_Given request_.
Please quote verbatim the items beginning with the line that contains "Given: Open the yusongy user avatar menu" and continuing through the line that contains "[x=169, y=322]", with both of those lines included.

>> BEGIN Provided records

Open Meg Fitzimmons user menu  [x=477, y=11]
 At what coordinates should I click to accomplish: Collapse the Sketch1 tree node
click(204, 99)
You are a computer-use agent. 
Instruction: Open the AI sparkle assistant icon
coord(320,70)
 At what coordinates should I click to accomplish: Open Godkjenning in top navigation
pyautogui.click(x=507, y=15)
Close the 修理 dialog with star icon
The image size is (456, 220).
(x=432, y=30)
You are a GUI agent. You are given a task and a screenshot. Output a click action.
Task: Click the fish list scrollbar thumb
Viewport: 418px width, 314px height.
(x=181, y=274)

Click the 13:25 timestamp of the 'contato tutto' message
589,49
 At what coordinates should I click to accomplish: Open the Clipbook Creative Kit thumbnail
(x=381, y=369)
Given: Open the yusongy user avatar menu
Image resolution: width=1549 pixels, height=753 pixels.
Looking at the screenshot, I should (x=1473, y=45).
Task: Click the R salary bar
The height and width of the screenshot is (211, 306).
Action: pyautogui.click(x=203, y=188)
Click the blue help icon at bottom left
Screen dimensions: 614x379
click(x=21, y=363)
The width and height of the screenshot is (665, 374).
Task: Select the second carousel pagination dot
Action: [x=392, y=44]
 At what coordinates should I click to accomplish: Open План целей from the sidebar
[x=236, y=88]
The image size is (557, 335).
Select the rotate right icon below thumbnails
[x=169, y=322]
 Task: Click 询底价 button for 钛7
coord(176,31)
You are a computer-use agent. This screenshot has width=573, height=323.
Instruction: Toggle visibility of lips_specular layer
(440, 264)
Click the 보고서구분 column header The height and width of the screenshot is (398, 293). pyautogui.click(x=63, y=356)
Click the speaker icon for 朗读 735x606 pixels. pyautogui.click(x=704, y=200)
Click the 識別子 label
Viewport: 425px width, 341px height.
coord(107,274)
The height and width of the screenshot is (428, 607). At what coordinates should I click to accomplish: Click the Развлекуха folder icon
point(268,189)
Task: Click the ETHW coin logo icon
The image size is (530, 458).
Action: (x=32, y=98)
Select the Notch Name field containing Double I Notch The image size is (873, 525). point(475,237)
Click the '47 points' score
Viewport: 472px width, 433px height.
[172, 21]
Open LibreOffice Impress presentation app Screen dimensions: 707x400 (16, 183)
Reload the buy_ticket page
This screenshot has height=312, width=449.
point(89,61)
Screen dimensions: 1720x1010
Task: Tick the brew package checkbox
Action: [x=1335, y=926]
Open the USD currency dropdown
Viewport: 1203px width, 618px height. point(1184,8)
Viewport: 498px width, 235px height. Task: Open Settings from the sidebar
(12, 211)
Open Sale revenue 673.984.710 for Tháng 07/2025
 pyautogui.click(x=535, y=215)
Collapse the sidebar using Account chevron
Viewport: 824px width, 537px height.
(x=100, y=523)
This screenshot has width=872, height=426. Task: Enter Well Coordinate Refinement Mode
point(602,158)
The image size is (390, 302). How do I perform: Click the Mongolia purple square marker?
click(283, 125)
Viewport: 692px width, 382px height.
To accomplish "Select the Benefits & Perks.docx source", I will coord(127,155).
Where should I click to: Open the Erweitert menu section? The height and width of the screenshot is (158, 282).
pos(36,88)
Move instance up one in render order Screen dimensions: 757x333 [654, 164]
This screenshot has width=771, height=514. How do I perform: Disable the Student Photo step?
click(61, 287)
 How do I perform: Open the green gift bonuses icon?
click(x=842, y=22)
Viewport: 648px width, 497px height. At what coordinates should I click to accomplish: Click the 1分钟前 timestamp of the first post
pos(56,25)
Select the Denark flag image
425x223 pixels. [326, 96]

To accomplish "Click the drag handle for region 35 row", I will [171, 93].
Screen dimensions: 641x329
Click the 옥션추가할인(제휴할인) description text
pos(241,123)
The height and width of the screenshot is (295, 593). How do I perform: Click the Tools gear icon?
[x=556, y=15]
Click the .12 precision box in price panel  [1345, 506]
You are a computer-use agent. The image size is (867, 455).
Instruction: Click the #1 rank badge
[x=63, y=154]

>> END Provided records

_Output below_.
Given: Open the yusongy user avatar menu
Image resolution: width=1549 pixels, height=753 pixels.
Looking at the screenshot, I should (x=1473, y=45).
Task: Click the R salary bar
The height and width of the screenshot is (211, 306).
Action: pyautogui.click(x=203, y=188)
Click the blue help icon at bottom left
Screen dimensions: 614x379
click(x=21, y=363)
The width and height of the screenshot is (665, 374).
Task: Select the second carousel pagination dot
Action: [x=392, y=44]
 At what coordinates should I click to accomplish: Open План целей from the sidebar
[x=236, y=88]
The image size is (557, 335).
Select the rotate right icon below thumbnails
[x=169, y=322]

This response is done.